Data extracted from included studies was categorized into PTL, PPL, PPC, RBC, and WB based on each study’s fraction of blood analyses. The reported EPA and DHA levels were subsequently converted into O3I as the universal metric. Wherever multiple studies were included for a particular country, a weighted mean of their reported O3I values was used.
Consistent with the 2016 map, the mean O3I of each country was categorized as desirable (>8%, green), moderate (>6% to 8%, yellow), low (>4% to 6%, orange), or very low (≤4%, red).
Study findings and conclusions
Of the 666 studies initially identified during the database search, only 328 met the study inclusion criteria and were included in the current review. Surprisingly, 92% of the participant’s data were of individuals from Europe and North America, with significant data gaps in most other regions, particularly developing and underdeveloped countries. Compared with the original world map, the current world map includes Mexico, Malaysia, Austria, Switzerland, Poland, Egypt, Saudi Arabia, and the Palestinian Territories. In contrast, Chile, Tanzania, Kenya, Papua New Guinea, Central Russia, and Eastern and Northern Provinces of Russia do not have records from the period under investigation and were removed from the updated world map.
“O3I changes from the previous to the current map include 1) USA, Canada, Italy, Turkey, UK, Ireland, and Greece moving from red to orange, 2) France, Spain and New Zealand moving from orange to yellow, 3) and Finland and Iceland moving from yellow to green.”
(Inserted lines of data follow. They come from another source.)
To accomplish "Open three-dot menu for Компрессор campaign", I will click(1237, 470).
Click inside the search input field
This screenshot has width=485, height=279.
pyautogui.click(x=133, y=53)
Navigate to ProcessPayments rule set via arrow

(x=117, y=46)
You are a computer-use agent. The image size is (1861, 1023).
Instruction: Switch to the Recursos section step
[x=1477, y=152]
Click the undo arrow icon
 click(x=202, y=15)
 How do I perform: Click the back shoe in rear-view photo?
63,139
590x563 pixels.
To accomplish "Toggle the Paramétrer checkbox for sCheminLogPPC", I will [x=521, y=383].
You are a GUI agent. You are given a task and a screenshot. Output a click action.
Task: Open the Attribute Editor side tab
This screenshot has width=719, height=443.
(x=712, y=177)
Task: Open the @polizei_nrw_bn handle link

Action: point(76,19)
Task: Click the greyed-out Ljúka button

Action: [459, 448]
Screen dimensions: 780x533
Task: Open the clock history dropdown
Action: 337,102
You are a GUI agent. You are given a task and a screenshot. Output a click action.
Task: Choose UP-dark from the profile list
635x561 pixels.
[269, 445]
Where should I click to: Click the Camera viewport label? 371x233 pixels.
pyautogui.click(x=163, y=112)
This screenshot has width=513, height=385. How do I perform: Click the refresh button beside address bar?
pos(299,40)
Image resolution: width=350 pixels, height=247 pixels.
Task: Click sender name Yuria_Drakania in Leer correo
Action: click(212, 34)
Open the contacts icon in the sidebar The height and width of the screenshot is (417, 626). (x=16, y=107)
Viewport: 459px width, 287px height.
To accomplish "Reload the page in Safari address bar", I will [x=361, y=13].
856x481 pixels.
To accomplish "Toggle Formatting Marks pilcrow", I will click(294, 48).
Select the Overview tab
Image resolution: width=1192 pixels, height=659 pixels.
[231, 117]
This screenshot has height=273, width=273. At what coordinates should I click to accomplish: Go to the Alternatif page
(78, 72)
Encouragingly, with Nigeria as the only exception, almost all countries that presented a change in their O3I status showed improvements in their O3I records. Unfortunately, Egypt (2.1%), Iran (2.41%), the Palestine Territories (2.56%), Brazil (3.44%), Guatemala (3.43%), and India (3.63%) were significantly lower than the healthy threshold for O3I. This trend can be observed even in developed countries such as Austria, the Netherlands, and Ireland.
“Many countries still have virtually no population data on the O3I. This has not changed significantly since the 2016 n3 map. Most of Africa, Central and South America, South-East Asia, the Middle East and many countries in Eastern Europe do not yet have reported data on blood FA levels. Even if all countries are included in both maps, regardless of when the blood was taken, 76% of the countries of the world still have essentially no information on this important health measure.”
In summary, the present report highlights the need for two urgent public health interventions – increased and improved screening of citizens’ blood N3 PUFA levels and interventions aimed at increasing these levels via dietary improvements and supplements where necessary.
“It has been estimated that a low seafood intake (which would be reflected in a low O3I) is the fourth most important dietary factor contributing to death from cardiovascular disease in the USA [387], and this relationship is likely to be true worldwide. Our data are consistent with this observation as the O3I was in the low to very low category in most countries around the world (where data are available). National health agencies around the world should make efforts to assess the n3 status of their populations, and based on those data, strive to improve the O3I in order to reduce risk for many of the chronic diseases plaguing the modern world.”